Problem to work on:
Output only the lines of the entries that follow, starting at the one with "E-commerce Packages [tab] (181, 872)" and running down to the one with "Get Started (478, 2453)", both included and unchanged.

[Stored data entries]
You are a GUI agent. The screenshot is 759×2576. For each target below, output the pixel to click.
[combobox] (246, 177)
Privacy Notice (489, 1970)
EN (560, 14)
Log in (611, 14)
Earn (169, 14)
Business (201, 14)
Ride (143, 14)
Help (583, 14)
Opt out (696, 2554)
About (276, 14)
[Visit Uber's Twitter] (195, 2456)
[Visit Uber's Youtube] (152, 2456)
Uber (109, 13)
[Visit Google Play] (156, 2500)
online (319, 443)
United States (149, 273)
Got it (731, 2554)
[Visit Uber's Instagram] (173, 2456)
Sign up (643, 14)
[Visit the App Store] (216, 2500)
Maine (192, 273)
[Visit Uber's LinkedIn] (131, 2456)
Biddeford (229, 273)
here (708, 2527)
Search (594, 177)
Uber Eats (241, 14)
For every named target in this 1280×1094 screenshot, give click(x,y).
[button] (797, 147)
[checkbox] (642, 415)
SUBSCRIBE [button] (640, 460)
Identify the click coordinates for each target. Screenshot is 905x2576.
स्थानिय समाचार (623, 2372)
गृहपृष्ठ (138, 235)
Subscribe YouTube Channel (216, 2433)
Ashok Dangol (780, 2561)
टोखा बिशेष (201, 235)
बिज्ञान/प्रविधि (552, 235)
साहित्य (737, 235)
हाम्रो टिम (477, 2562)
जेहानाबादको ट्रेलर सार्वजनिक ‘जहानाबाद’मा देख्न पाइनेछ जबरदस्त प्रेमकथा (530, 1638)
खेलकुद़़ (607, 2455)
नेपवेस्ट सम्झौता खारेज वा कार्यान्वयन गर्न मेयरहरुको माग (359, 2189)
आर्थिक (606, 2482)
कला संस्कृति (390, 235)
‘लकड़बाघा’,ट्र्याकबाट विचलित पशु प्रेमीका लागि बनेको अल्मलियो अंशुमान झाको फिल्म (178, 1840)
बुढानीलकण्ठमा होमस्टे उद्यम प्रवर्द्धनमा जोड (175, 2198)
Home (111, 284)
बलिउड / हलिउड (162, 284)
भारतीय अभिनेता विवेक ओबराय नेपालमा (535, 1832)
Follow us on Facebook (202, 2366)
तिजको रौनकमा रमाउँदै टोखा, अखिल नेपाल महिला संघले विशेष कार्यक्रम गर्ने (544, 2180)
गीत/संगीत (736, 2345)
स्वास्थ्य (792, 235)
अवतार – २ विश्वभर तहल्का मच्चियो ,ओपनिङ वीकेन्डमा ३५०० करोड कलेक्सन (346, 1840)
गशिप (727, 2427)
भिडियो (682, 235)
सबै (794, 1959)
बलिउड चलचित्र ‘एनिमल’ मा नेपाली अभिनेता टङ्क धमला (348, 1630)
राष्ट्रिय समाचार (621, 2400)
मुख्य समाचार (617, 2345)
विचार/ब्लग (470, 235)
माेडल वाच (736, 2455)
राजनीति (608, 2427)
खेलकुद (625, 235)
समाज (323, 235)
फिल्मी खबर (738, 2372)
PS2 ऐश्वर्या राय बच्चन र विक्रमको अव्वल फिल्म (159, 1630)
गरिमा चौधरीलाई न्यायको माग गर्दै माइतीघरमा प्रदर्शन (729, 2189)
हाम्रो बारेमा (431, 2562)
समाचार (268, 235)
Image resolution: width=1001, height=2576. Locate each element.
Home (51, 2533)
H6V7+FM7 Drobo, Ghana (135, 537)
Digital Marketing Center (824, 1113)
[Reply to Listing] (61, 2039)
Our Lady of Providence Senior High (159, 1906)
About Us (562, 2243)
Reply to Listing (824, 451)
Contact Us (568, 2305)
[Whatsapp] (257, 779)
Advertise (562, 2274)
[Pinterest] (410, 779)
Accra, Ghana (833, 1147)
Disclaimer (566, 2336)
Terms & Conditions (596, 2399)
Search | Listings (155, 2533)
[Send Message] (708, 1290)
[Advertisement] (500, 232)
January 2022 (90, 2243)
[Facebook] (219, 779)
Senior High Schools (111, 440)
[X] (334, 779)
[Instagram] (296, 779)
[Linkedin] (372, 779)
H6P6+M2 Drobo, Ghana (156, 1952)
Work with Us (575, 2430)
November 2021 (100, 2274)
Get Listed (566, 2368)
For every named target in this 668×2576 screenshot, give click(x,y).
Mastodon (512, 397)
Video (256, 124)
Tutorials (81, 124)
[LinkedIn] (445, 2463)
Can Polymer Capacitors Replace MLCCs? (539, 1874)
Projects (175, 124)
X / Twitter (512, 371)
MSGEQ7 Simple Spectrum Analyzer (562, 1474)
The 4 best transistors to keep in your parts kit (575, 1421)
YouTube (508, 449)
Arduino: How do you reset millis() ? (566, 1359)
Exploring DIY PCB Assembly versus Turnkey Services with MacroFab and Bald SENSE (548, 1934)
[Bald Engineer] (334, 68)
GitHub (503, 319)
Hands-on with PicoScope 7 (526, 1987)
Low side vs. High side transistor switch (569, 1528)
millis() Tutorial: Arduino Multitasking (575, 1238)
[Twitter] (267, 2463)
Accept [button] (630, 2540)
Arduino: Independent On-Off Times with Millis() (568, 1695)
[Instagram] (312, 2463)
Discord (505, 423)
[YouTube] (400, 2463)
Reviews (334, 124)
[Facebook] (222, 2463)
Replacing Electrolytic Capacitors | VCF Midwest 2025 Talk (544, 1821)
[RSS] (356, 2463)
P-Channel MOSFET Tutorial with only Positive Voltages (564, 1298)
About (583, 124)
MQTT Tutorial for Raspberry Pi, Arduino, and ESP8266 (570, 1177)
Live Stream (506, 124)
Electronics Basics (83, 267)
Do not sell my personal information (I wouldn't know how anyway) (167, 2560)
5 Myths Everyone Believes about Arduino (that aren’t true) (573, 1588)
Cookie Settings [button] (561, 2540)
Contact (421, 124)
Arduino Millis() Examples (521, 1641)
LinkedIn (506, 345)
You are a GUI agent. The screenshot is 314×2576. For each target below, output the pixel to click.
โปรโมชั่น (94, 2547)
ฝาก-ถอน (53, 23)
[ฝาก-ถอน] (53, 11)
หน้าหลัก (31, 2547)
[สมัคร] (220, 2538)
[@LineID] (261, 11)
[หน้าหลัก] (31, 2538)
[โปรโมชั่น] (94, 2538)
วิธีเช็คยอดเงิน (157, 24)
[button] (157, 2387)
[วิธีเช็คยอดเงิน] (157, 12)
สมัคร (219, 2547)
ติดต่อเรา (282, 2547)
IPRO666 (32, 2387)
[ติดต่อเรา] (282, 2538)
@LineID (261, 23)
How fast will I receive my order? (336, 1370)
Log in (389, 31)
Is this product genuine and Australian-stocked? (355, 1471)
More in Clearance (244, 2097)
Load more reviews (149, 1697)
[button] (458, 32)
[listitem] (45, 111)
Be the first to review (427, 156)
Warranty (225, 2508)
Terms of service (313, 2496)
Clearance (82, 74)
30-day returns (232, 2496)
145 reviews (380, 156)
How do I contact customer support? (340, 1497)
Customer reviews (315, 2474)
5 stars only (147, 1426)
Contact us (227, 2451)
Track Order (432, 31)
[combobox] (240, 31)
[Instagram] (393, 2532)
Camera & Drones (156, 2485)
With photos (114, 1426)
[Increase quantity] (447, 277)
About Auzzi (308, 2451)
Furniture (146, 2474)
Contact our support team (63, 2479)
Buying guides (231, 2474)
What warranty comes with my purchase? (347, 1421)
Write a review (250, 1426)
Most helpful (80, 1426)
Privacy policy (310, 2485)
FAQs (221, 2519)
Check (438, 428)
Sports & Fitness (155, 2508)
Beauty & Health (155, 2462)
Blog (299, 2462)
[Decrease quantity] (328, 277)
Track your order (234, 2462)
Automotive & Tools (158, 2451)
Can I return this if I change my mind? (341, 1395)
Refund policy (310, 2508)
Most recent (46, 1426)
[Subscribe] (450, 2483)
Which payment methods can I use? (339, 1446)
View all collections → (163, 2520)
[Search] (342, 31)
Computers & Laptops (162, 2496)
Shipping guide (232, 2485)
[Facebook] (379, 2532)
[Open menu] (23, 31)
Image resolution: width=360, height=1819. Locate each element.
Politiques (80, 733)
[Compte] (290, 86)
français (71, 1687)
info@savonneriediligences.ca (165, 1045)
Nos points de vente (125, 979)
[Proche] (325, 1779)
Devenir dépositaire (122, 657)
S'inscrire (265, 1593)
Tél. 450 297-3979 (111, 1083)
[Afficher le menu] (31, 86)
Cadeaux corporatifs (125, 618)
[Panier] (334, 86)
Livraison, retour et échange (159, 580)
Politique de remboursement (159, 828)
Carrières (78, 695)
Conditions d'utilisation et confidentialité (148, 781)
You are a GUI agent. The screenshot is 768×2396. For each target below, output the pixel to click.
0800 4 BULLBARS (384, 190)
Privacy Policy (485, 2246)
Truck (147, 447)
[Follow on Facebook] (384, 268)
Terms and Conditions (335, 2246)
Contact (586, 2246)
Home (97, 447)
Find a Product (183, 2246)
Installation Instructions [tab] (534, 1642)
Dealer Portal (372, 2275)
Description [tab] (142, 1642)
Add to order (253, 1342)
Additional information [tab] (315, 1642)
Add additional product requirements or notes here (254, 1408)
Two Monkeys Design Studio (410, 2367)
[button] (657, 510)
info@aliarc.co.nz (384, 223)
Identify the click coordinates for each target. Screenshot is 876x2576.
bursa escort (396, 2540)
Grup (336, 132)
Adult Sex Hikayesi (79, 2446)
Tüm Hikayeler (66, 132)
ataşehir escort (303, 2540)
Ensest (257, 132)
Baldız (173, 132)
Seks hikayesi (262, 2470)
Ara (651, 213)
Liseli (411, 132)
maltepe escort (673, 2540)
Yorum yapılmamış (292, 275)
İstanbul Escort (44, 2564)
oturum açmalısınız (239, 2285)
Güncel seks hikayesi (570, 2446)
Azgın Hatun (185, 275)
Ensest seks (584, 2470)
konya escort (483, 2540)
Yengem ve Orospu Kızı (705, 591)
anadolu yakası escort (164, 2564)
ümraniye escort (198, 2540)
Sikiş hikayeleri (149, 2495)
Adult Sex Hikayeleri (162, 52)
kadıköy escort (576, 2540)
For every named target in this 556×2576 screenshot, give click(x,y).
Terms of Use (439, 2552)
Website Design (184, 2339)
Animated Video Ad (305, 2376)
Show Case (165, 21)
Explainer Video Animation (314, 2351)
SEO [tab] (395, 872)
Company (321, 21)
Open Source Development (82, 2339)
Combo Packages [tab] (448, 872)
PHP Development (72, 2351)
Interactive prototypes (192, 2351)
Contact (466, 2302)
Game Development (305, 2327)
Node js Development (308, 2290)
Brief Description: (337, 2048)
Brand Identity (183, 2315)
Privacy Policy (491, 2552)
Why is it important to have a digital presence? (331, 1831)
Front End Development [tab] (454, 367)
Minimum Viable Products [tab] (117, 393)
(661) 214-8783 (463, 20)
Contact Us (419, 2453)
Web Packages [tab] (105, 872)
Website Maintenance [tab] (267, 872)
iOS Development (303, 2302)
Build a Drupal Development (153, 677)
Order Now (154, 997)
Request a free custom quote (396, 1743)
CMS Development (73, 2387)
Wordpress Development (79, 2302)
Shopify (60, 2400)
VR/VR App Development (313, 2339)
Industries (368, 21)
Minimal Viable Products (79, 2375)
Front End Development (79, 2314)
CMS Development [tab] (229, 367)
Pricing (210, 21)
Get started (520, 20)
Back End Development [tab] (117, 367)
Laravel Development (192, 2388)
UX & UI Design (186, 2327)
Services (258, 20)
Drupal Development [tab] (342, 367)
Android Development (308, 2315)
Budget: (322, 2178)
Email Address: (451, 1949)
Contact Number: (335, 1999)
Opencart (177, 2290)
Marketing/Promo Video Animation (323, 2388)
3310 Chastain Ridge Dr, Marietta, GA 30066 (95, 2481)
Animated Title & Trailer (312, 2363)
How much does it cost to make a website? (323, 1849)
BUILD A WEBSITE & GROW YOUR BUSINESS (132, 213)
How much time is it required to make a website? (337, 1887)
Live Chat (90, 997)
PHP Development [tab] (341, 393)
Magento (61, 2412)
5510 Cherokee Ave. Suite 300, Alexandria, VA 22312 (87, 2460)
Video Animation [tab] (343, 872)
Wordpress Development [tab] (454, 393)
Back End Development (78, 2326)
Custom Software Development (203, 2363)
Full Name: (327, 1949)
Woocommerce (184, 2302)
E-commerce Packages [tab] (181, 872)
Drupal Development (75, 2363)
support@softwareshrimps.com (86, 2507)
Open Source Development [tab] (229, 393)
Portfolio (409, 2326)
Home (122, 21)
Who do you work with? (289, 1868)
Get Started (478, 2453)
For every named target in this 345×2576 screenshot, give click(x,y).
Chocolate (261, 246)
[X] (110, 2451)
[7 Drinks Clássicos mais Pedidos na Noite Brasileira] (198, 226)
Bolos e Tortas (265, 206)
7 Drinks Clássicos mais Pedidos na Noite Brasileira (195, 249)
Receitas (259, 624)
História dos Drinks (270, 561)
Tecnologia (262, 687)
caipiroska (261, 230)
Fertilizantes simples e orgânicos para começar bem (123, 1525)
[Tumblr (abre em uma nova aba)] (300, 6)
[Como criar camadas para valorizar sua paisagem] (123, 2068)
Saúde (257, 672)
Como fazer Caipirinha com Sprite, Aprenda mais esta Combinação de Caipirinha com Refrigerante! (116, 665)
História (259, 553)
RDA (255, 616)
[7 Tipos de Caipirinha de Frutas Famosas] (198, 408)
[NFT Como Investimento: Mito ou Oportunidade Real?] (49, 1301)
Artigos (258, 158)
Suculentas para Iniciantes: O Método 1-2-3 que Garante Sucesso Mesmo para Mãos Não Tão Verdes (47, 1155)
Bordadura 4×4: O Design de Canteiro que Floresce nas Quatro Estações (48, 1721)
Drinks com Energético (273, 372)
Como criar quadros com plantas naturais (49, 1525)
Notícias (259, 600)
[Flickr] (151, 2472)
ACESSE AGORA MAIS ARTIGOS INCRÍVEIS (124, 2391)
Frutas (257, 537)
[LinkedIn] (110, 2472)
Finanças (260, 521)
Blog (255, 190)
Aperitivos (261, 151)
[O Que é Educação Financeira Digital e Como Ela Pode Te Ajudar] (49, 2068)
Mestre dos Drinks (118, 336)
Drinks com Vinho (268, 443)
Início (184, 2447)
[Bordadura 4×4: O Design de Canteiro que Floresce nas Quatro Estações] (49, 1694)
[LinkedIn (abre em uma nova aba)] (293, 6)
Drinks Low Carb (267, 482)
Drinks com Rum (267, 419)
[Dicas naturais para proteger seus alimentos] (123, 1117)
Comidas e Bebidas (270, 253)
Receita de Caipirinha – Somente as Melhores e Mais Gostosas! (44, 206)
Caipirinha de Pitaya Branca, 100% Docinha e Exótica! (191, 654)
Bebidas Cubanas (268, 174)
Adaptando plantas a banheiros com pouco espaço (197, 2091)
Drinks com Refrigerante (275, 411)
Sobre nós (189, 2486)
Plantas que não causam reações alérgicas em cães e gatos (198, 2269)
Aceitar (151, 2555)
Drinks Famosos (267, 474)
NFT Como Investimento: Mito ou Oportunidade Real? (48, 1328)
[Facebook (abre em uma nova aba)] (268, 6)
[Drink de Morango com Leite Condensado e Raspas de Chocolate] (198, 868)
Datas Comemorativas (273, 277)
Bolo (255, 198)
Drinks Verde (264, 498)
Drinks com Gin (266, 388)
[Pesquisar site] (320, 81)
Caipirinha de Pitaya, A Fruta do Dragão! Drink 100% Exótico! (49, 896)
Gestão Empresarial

Exercise answer:
E-commerce Packages [tab] (181, 872)
Drupal Development (75, 2363)
support@softwareshrimps.com (86, 2507)
Open Source Development [tab] (229, 393)
Portfolio (409, 2326)
Home (122, 21)
Who do you work with? (289, 1868)
Get Started (478, 2453)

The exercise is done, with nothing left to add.